** Source extract **
• • • •
FAST & FURIOUS 7

PrintE-mail Written by Iain McNally

MOVIE REVIEW: FAST & FURIOUS 7 / CERT: 12A / DIRECTOR: JAMES WAN / SCREENPLAY: CHRIS MORGAN, GARY SCOTT THOMPSON / STARRING: VIN DIESEL, PAUL WALKER, JASON STATHAM, MICHELLE RODRIGUEZ, JORDANA BREWSTER, TYRESE GIBSON, LUDACRIS, DWAYNE JOHNSON / RELEASE DATE: APRIL 3RD

The box office juggernaut that is the Fast and Furious series continues to roll on in its seventh iteration, starting as it means to go on with the badass introduction of new antagonist Deckard Shaw (Statham), with a slow reveal of just how much damage this one man can do on a simple hospital visit to his crippled brother (Luke Evans), the villain of the previous film. There's just enough time to catch up with "heroes" Dom (Diesel), his amnesiac lover Letty (Rodriguez), his sister Mia (Brewster) and her husband and ex-cop, ex-FBI agent and now adrenaline junky Brian (the late Paul Walker), techie Tej (Ludacris) and joker Roman (Gibson) before Deckard is hunting them down one by one. If you haven't been paying attention to the series until now, you won't find any helpful primer's here. Characters from previous instalments are introduced with little nor no background details, so if you don't know who Han (Sung Kang), Elena (Elsa Pataky) or Sean (Lukas Black) are, then you're out of luck.
• • • •
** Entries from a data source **
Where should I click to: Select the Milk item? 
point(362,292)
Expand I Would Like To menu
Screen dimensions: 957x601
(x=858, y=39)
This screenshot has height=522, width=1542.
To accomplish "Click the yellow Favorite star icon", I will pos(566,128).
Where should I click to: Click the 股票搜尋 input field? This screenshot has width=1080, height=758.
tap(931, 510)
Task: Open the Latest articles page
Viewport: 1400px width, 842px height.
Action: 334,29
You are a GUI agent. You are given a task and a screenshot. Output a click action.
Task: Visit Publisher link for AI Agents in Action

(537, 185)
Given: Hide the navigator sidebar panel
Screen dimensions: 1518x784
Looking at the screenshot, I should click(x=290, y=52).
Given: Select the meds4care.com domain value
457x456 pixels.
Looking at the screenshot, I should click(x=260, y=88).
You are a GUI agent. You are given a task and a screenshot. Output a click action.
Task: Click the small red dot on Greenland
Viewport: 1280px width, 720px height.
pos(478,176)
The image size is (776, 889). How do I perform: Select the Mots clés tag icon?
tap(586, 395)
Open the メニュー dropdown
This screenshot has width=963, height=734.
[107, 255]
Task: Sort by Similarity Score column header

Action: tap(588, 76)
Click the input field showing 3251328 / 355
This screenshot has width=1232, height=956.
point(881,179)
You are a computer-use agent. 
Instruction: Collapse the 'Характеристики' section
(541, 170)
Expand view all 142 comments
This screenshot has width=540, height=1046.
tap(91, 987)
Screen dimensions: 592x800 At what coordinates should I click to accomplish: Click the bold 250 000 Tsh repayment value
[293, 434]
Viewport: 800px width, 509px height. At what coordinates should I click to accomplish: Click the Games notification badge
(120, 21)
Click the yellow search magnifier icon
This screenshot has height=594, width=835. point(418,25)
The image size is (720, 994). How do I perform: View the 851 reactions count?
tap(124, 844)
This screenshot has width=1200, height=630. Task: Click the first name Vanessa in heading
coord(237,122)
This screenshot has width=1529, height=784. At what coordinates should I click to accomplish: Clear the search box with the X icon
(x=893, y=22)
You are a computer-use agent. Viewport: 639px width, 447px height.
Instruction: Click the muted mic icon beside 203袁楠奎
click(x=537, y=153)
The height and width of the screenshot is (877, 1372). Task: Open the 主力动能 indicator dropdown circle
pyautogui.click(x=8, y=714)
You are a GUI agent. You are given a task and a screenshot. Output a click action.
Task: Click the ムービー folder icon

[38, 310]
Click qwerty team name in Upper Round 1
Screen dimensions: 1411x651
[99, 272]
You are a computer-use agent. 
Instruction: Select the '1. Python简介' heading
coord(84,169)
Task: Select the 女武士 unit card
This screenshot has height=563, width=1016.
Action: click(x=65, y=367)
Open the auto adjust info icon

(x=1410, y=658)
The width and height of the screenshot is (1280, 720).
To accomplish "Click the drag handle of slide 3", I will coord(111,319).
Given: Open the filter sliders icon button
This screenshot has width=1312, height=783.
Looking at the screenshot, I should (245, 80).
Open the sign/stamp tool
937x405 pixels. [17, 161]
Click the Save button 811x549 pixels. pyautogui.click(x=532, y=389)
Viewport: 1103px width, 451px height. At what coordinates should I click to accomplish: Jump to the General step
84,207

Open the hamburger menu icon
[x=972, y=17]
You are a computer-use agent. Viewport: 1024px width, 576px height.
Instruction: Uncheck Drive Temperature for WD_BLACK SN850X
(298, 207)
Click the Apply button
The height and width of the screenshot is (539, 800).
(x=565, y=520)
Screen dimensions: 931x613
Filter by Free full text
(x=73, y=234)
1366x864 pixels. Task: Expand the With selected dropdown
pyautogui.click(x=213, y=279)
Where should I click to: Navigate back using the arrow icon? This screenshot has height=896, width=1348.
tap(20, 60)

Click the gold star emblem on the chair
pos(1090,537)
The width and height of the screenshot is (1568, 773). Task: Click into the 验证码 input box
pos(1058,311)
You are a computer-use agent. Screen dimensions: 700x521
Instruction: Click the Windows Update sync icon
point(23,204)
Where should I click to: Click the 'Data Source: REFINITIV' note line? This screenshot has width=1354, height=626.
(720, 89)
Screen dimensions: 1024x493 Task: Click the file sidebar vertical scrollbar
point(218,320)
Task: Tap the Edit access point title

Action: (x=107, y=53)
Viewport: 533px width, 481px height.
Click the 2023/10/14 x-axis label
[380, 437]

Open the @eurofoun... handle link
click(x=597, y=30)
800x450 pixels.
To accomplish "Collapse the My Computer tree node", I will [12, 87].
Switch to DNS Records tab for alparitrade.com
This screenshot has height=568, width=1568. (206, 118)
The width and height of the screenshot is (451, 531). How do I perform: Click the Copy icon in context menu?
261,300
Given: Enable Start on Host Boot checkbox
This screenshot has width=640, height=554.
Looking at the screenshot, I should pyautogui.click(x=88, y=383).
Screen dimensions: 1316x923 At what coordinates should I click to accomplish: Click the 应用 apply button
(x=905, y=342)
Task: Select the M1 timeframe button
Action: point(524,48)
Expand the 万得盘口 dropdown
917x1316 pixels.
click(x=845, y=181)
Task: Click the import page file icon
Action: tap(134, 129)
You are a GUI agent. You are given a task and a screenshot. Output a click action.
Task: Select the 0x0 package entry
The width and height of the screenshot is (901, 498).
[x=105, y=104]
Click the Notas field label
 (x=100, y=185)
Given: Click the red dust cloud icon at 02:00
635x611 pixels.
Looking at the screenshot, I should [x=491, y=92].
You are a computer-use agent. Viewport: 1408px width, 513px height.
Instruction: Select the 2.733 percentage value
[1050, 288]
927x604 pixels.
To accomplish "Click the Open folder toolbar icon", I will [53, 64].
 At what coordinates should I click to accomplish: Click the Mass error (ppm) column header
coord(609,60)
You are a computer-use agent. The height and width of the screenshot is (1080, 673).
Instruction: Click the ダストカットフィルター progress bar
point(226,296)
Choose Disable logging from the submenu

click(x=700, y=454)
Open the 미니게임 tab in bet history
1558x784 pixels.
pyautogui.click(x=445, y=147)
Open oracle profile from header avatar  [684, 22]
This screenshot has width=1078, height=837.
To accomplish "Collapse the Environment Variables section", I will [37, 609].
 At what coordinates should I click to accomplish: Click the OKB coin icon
• • • •
** Exercise goal **
Write the next part of the Fast & Furious 7 movie review, picking up right after its last sentence.

** Written answer **
Dom initially goes on the offensive, not the best idea when you are dealing with an international Black Ops bogeyman but when Dom and Shaw square off within the first 30 minutes, it looks like this could be the shortest entry in the series, right up until they are thankfully interrupted by Kurt Russell's "Mr Nobody"; a "ghost" to Shaw's "shadow". He has a MacGuffin and a convoluted plan for Dom and his team to carry out, so they can more easily track down Shaw, despite that fact that he turns up at every step along their globetrotting adventure. To be unkind you could describe this middle section as padding, rounding out the running time between two fat slices of Statham action at the beginning (Statham vs. The Rock) and the end (Statham vs. Diesel), if it all weren't so damned entertaining.

Set piece after set piece is packed full of action, excitement and humour. The target audience won't bat an eye as Dom and co. parachute cars out of planes midflight (as shown in the trailer), follow this up with numerous fender benders both on and off a picturesque mountain road, attempt a daring break-in in Dubai featuring a fantastic scrap with MMA star Ronda Rousey, all accompanied by Dom's apparently one-man mission to prove that cars can, in fact, fly.

The action culminates in a multi-part climax back on the gang's home turf of LA with the main characters splitting up to deal with their own obstacles as part of a larger plan, which, for the most part, does not disappoint. The climax of the Statham versus Diesel duel does fall slightly flat but there are obvious reasons for this once you've seen the film but this is made up for by the comeuppance handed out to Shaw's comrades.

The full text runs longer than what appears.